Tradition Today: O Hanukka!

Secular, religious, Zionist, cultural Jews all can feel a part of this holiday.

Hanukka (photo credit: courtesy)
Hanukka
(photo credit: courtesy)
This week world Jewry is celebrating the holiday that everyone loves – Hanukka. Secular, religious, Zionist, cultural Jews all can feel a part of this holiday. Children like the legend of the oil, the sevivon and the gifts. The lighting of lights is easy, beautiful and inspiring. Who can resist sufganiyot and levivot? And the nicest thing is that there are really no prohibitions connected to it and the one mitzva there is, the lighting of the hanukkia, is really quite simple. Much easier than building a succa or koshering the house for Pessah. Isn’t it nice to have an occasion when all Jews can agree on something and celebrate together no matter what they believe or do not believe?
My favorite recollection about celebrating Hanukka goes back some 20 years to the beginning of the restoration of Jewish life in the Soviet Union. My wife and I were sent by the State of Israel on a mission to help encourage a partnership with newly emerging Jewish schools. This was not my first time there, but the previous visit had been in the mid-1970s when suppression of Judaism was at its height. It was difficult for me to grasp the fact that now everything was in the open. No longer did I have to hide the fact that we lived in Israel, or attend secret meetings, or speak only in open places, or use magic slates that could be quickly erased. No longer did I have to worry that my room was bugged – which it always was – or that I was being followed by the KGB – which I always was.
Among the places that we visited was Riga, where I had been before. Only now instead of clandestine meetings in a home, I was openly visiting a Jewish school and giving a lecture on Hanukka in a public place. I still have the poster on the wall in my study which announces a lecture called “O Hanukka!” in Cyrillic.

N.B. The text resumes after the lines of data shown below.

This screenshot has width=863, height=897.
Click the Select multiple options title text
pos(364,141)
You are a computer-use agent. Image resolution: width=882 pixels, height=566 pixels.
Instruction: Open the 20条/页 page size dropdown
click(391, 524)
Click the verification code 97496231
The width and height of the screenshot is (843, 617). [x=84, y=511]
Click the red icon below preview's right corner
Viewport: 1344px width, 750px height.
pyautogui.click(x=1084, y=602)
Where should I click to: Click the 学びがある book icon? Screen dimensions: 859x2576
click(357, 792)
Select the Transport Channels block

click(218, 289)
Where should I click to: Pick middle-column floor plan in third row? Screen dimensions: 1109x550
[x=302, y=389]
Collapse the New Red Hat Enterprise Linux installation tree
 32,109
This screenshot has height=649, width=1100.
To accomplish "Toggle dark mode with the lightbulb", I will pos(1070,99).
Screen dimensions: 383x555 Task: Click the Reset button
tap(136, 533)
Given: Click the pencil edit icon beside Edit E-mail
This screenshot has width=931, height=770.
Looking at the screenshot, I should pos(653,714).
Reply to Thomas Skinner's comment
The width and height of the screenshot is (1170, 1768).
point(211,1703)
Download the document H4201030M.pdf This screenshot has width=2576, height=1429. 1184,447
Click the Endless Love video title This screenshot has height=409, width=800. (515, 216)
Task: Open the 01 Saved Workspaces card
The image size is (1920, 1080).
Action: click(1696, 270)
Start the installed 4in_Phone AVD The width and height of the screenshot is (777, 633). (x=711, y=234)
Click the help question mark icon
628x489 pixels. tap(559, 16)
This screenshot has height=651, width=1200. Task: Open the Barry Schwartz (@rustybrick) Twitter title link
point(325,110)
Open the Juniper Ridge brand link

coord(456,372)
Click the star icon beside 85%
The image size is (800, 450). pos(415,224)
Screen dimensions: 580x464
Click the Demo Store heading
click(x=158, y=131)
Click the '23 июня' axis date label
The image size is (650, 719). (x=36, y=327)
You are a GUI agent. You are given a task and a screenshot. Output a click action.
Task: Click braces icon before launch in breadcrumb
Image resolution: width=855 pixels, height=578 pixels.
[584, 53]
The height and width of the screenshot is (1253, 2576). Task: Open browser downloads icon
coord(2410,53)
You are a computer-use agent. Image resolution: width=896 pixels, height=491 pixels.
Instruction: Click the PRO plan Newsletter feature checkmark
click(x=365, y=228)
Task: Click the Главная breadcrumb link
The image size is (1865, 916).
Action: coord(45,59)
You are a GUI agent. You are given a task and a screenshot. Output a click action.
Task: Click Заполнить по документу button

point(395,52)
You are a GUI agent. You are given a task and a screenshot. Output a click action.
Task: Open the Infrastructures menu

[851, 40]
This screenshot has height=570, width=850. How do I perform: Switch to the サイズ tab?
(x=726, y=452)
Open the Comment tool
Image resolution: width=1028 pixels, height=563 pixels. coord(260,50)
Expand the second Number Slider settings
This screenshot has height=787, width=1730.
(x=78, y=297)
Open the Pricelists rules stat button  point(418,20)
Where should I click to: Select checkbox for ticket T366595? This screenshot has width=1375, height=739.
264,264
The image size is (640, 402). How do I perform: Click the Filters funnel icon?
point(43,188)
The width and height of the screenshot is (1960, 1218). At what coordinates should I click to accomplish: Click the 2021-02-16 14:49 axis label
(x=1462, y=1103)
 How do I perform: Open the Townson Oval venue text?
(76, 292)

The highlight of the visit was speaking at the first Hanukka celebration in that Jewish school to be held since the school had been closed at the beginning of World War II. The school had remained closed and been turned into a residence during the Nazi and Soviet eras. Now the city of Riga had returned the same building to the Jewish community. In the very same rooms where their grandparents may have studied 50 years earlier, Jewish youngsters were studying Judaism openly. Incidentally they were also learning five languages – Hebrew, Yiddish, English, Latvian and Russian – and doing it well.
At the Hanukka assembly I spoke to them in Hebrew and presented them with a gift on behalf of the State of Israel. We lit the hanukkia and recited the sheheheyanu blessing – giving thanks that we had lived to see the first such lighting in that building in 50 years. I doubt if there was a dry eye in the auditorium.
My wife and I will think of that this year when lighting our hanukkia, as we do every year. It seems to me to be particularly appropriate because there is much in common between the story of Hanukka and the struggle that Soviet Jews went through to attain that moment. Hanukka is the first holiday that is based on a struggle for religious liberty, for the right of Jews to be Jews and observe their religion freely. The Egyptians had enslaved the Israelites because they wanted to make use of them, not because they opposed the observance of the Israelite religion. The Babylonians destroyed the Temple and exiled the Jews because of purely political reasons connected to power struggles between great nations in that area, not because they opposed the worship of the Jewish God.
But the actions of the Syrian Greeks were an attempt to Hellenize the Jewish people. The last straw was forbidding Jews to observe the Torah and forcing them to change their religious observances in accord with Hellenistic beliefs. There were also those among the Jews who wished to adopt Hellenism and thus collaborated with the Syrians.
So too in the Soviet Union. Yes, there was anti-Semitism, although not officially, but more importantly there was an attempt to wipe our Judaism as such, both the religion and the culture. Thus no Jewish education was permitted and those who observed religious rites were discriminated against. At the same time there were Jews who believed in communism and went along with it.
The victory over the Greeks was a victory for Judaism and for freedom of religion. So too the victory over the Soviet Union was a victory for Judaism, for the Jewish religion and for Jewish education. The Hanukka lights, therefore, remind us not only of what happened bayamim hahem “in those days” of the Maccabees, but also what happened uvazman hazeh “and in this time,” in the era of Soviet oppression. The light of Judaism burns on not only for eight days but for thousands of years.
The writer is the head of the Rabbinical Court of the Masorti Movement and author of several books, the most recent being Entering Torah.